Election campaigns can be brutal on a candidate and, at times, the candidate’s family.
But Nechako Lakes NDP candidate Anne Marie Sam faced an even tougher battle this spring — cancer.
A mammogram in March revealed she had breast cancer, the diagnosis coming just as the COVID-19 pandemic was declared.
“When that happens it changes everything,” Sam, 47, said last week in recounting the events of the spring.
In Victoria where she was working, Sam said she quickly had to focus on herself and her health and for what would come next.
The COVID-19 pandemic and subsequent lockdown meant she faced surgery without the support in person of her family.
“The lockdown … that was an extra challenge,” said Sam.
But the surgery was successful and was followed by chemotherapy and radiation with Sam being declared cancer-free as the spring turned into early summer.
Despite it all, Sam said she was determined to pursue the NDP candidacy for the Nechako Lakes riding.
“I knew I could do it.
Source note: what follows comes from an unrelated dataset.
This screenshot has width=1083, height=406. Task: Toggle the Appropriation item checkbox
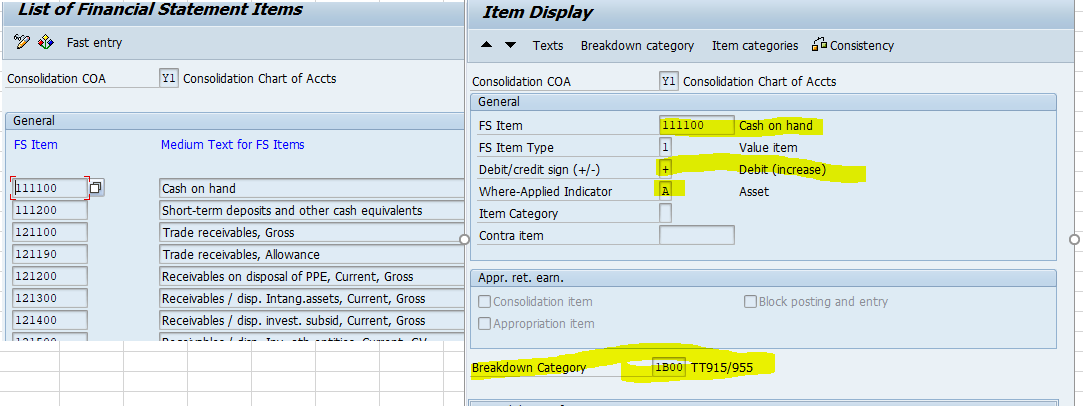tap(485, 324)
I had a lot of support from the party and the leader, John Horgan. I had made a commitment. This was something I knew I could do,” she said.
Sam added that like many people, she was caught offguard by the election call.
“I had been expecting it next year, next October,” Sam said of the agreement between the NDP and the Green party in which both had committed to keeping the legislature working until then.
This will be Sam’s second bid for elected provincial office. She also ran against BC Liberal incumbent John Rustad in the 2017 provincial election, placing second with Rustad taking a clear majority of 52 per cent of the vote.
Although defeated in that election, Sam, in one sense, followed Rustad’s footsteps in Victoria. That’s because Rustad was the BC Liberal for aboriginal relations and reconciliation minister from 2013 to 2017. When the NDP replaced the BC Liberals in government, Sam then took a job as the senior ministerial assistant in the renamed indigenous relations and reconciliation ministry.
Now on leave from that job, Sam said the three years she spent in that ministry have given her invaluable experience in not only the inner workings of how the government operates when it comes to deciding policy but through travel connected to her work, the experiences and situations indigenous people face within the province.
“I got to meet a lot of people,” said Sam as she worked on issues such as placing the the United Nations Declaration on the Rights of Indigenous Peoples within the context of provincial government legislation.
She was also surprised, in travels through the region particularly, by how many people knew her parents and her grandparents.
“It really is a small world,” she added.
Sam’s first experiences with elected office date back to a term as a school trustee in her home area of Fort St. James and as a councillor for several terms with her home Nak’azdli band.
Raising a family of three children during the same period, Sam said matters such as child care availability and education challenges within the north brought forward by others heightened her sense of community issues.
And that connection to communities within the area heightened in the 2000s through the increased presence of large industrial projects in the north.
“There was concern that a lot of things weren’t being brought up such as impacts on communities, the need to preserve and protect our values — and not just with indigenous communities, but all of the communities,” said Sam. “I thought that this was something that was needed.”
It wasn’t until Sam took a phone call from Carole James, a senior NDP Member of the Legislative Assembly (MLA), in 2017 that she began thinking about provincial political office and how her school trustee and band council experience could be further reflected.
First elected in 2005, a former leader of the provincial NDP and with a spouse from Burns Lake, James spoke knowledgeably about the north and what it would take to run provincially.
“She really encouraged me,” said Sam of James who noted that more women were needed in the provincial legislature. “She talked about the impact on your family, the travelling, what an MLA can contribute.”
It set the foundation for the 2017 election and now this one with Sam saying she’s more than ever committed to the riding and to its people.